RECORDED DATA:
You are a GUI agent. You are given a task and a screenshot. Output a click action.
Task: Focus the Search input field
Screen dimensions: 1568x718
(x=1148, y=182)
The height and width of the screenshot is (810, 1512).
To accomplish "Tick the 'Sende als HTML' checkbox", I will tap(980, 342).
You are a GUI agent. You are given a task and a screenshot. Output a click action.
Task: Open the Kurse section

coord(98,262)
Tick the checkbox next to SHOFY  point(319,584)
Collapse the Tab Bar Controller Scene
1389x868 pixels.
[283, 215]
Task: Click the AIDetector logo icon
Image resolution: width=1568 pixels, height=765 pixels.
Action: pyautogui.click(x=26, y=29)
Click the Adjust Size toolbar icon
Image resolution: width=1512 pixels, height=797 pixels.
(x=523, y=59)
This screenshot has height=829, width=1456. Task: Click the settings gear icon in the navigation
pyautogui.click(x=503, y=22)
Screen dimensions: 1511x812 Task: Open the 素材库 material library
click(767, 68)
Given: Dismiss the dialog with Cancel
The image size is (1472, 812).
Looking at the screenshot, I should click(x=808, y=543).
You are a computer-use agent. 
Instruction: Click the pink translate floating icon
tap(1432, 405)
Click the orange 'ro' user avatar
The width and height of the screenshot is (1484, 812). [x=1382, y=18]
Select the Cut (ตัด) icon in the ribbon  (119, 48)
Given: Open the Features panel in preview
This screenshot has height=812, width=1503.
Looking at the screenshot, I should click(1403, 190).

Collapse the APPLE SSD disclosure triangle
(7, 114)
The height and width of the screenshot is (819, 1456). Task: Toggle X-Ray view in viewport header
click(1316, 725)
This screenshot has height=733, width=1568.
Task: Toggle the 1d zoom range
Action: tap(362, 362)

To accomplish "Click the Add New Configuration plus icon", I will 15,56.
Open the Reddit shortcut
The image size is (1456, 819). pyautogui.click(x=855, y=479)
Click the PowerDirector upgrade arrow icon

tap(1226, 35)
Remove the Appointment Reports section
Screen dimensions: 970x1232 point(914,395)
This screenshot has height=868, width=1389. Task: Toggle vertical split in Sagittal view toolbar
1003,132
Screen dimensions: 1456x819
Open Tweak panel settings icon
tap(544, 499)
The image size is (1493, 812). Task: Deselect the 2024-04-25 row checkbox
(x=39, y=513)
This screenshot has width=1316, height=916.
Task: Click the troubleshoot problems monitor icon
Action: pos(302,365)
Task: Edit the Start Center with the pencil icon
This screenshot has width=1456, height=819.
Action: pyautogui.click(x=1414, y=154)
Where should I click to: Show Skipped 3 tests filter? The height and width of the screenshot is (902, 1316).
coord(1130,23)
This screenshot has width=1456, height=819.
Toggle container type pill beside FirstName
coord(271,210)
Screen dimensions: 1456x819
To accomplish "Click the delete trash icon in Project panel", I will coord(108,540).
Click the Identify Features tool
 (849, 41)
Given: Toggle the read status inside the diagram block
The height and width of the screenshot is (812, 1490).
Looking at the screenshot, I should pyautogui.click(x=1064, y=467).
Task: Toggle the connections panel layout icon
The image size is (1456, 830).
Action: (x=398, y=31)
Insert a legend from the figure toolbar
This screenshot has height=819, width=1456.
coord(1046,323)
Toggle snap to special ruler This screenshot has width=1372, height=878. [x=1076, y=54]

WORK TO COMPLETE: An exact copy of every entry is what's needed, so retype them all.

COMPLETED EXERCISE:
You are a GUI agent. You are given a task and a screenshot. Output a click action.
Task: Focus the Search input field
Screen dimensions: 1568x718
(x=1148, y=182)
The height and width of the screenshot is (810, 1512).
To accomplish "Tick the 'Sende als HTML' checkbox", I will tap(980, 342).
You are a GUI agent. You are given a task and a screenshot. Output a click action.
Task: Open the Kurse section

coord(98,262)
Tick the checkbox next to SHOFY  point(319,584)
Collapse the Tab Bar Controller Scene
1389x868 pixels.
[283, 215]
Task: Click the AIDetector logo icon
Image resolution: width=1568 pixels, height=765 pixels.
Action: pyautogui.click(x=26, y=29)
Click the Adjust Size toolbar icon
Image resolution: width=1512 pixels, height=797 pixels.
(x=523, y=59)
This screenshot has height=829, width=1456. Task: Click the settings gear icon in the navigation
pyautogui.click(x=503, y=22)
Screen dimensions: 1511x812 Task: Open the 素材库 material library
click(767, 68)
Given: Dismiss the dialog with Cancel
The image size is (1472, 812).
Looking at the screenshot, I should click(x=808, y=543).
You are a computer-use agent. 
Instruction: Click the pink translate floating icon
tap(1432, 405)
Click the orange 'ro' user avatar
The width and height of the screenshot is (1484, 812). [x=1382, y=18]
Select the Cut (ตัด) icon in the ribbon  (119, 48)
Given: Open the Features panel in preview
This screenshot has height=812, width=1503.
Looking at the screenshot, I should click(1403, 190).

Collapse the APPLE SSD disclosure triangle
(7, 114)
The height and width of the screenshot is (819, 1456). Task: Toggle X-Ray view in viewport header
click(1316, 725)
This screenshot has height=733, width=1568.
Task: Toggle the 1d zoom range
Action: tap(362, 362)

To accomplish "Click the Add New Configuration plus icon", I will 15,56.
Open the Reddit shortcut
The image size is (1456, 819). pyautogui.click(x=855, y=479)
Click the PowerDirector upgrade arrow icon

tap(1226, 35)
Remove the Appointment Reports section
Screen dimensions: 970x1232 point(914,395)
This screenshot has height=868, width=1389. Task: Toggle vertical split in Sagittal view toolbar
1003,132
Screen dimensions: 1456x819
Open Tweak panel settings icon
tap(544, 499)
The image size is (1493, 812). Task: Deselect the 2024-04-25 row checkbox
(x=39, y=513)
This screenshot has width=1316, height=916.
Task: Click the troubleshoot problems monitor icon
Action: pos(302,365)
Task: Edit the Start Center with the pencil icon
This screenshot has width=1456, height=819.
Action: pyautogui.click(x=1414, y=154)
Where should I click to: Show Skipped 3 tests filter? The height and width of the screenshot is (902, 1316).
coord(1130,23)
This screenshot has width=1456, height=819.
Toggle container type pill beside FirstName
coord(271,210)
Screen dimensions: 1456x819
To accomplish "Click the delete trash icon in Project panel", I will coord(108,540).
Click the Identify Features tool
 (849, 41)
Given: Toggle the read status inside the diagram block
The height and width of the screenshot is (812, 1490).
Looking at the screenshot, I should pyautogui.click(x=1064, y=467).
Task: Toggle the connections panel layout icon
The image size is (1456, 830).
Action: (x=398, y=31)
Insert a legend from the figure toolbar
This screenshot has height=819, width=1456.
coord(1046,323)
Toggle snap to special ruler This screenshot has width=1372, height=878. [x=1076, y=54]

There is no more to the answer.